The moment I'd posted the previous list, Bronwyn pointed out a whole lot of movies I'd left out. I still think there's a slight difference between inspirational English teacher movies and inspirational university Creative Writer teacher films, but I agree that there's not a lot in it.
Is there anybody on the planet who hasn't watched Robin Williams getting his students to stand on top of their desks, judging how they walk, and telling them to rip out the introduction to their poetry anthology? It's a pity that Vachel Lindsay's "The Congo" seems to be their poem of choice (though Shakespeare gets a bit of a look-in, too), but there's no doubt that this is the King Kong of English teacher movies.
Michelle Pfeiffer as a poetry teacher, yes, I can see that (just). Michelle Pfeiffer as an ex-Marine - we-ell, that's a bit harder to swallow.
Much ranting about Dylan Thomas is how I remember her pedagogical approach ("when you can read poetry, you're loaded for bear!"). Oh, and the Dylan-Dylan challenge ... Great sound-track album, though, definitely (even before the Mad Al Yankovich parody).
While it seems to have sunk without a trace, and was a little clunky in its construction, this movie really packed a surprising punch, I thought. And it really did preach the virtues of writing things down - if not to exorcise them at any rate to assert some sort of control over them.

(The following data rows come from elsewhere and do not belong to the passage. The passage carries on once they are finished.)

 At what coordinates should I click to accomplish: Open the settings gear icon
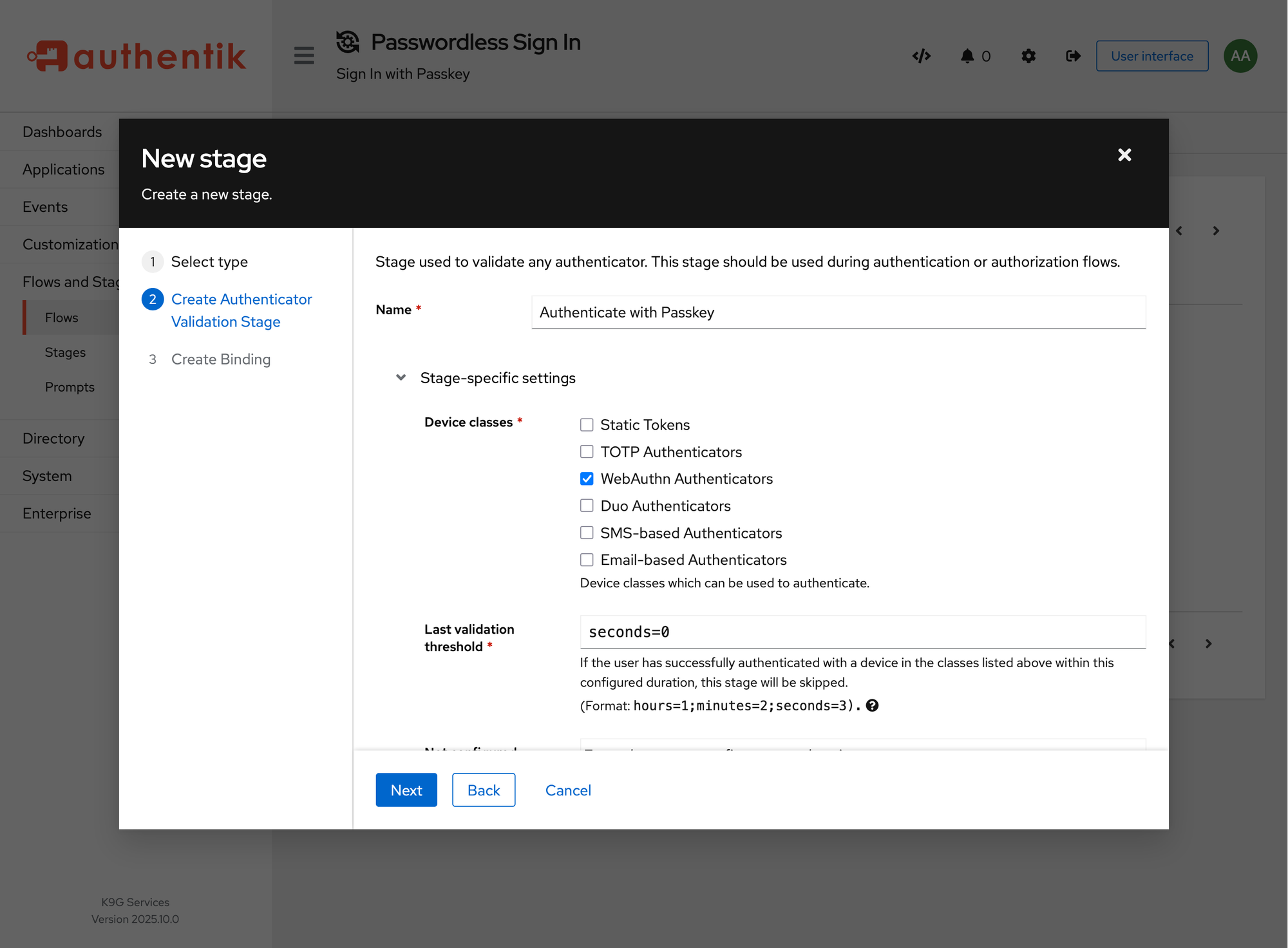pyautogui.click(x=1028, y=56)
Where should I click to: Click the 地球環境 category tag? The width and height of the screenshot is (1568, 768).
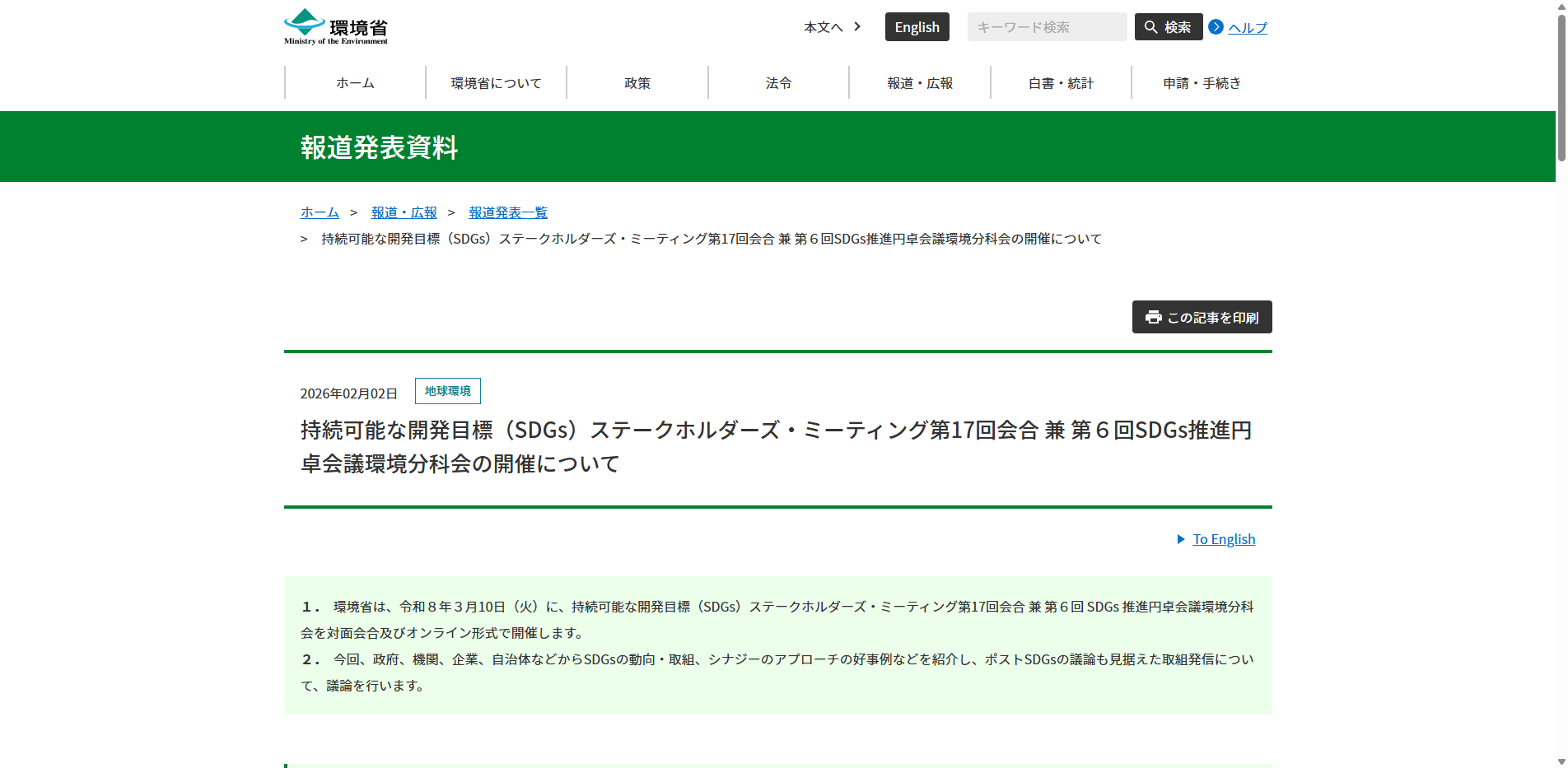point(447,391)
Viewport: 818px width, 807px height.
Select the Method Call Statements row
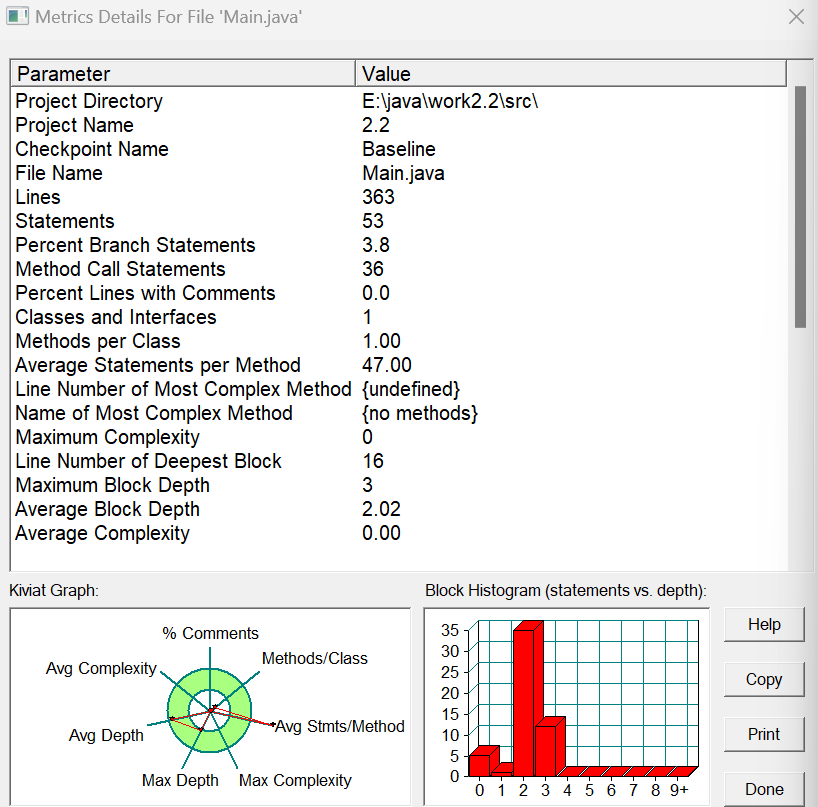tap(399, 269)
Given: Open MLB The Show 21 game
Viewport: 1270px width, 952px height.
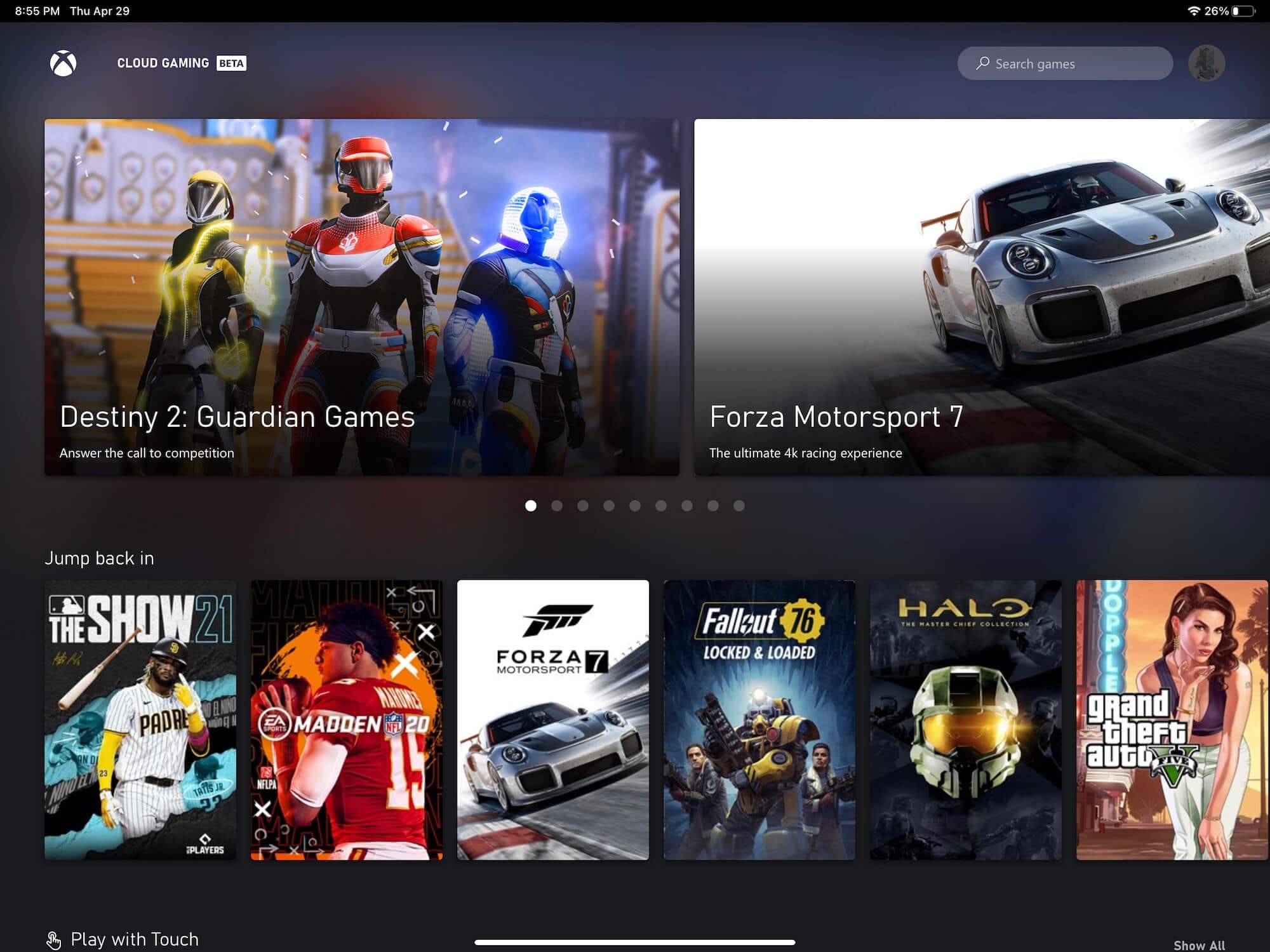Looking at the screenshot, I should coord(140,719).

In fact, looking through the page of quotes from it on the IMDB, I feel like watching it again. Here's one of the quotes from Hillary Swank's character, Erin Gruwell, who's just found a racist drawing by one of the students, Tito:
Maybe we should talk about art. Tito's got real talent, don't you think? You know something? I saw a picture just like this once, in a museum. Only it wasn't a black man, it was a jewish man. And instead of the big lips he had a really big nose, like a rat's nose. But he wasn't just one particular jewish man. This was a drawing of all jews. And these drawings were put in the newspapers by the most famous gang in history. You think you know all about gangs? You're amateurs. This gang will put you all to shame. And they started out poor and angry and everybody looked down on them. Until one man decided to give them some pride, an identity... and somebody to blame. You take over neighborhoods? That's nothing compared to them. They took over countries. You want to know how? They just wiped out everybody else. Yeah, they wiped out everybody they didn't like and everybody they blamed for their life being hard. And one of the ways they did it was by doing this: see, they print pictures like this in the newspapers, jewish people with big, long noses... blacks with big, fat lips. They'd also published scientific evidence that proved that jews and blacks were the lowest form of human species. Jews and blacks were more like animals. And because they were just like animals it didn't matter if they lived or died. In fact, life would be a whole lot better if they were all dead. That's how a holocaust happens. And that's what you all think of each other.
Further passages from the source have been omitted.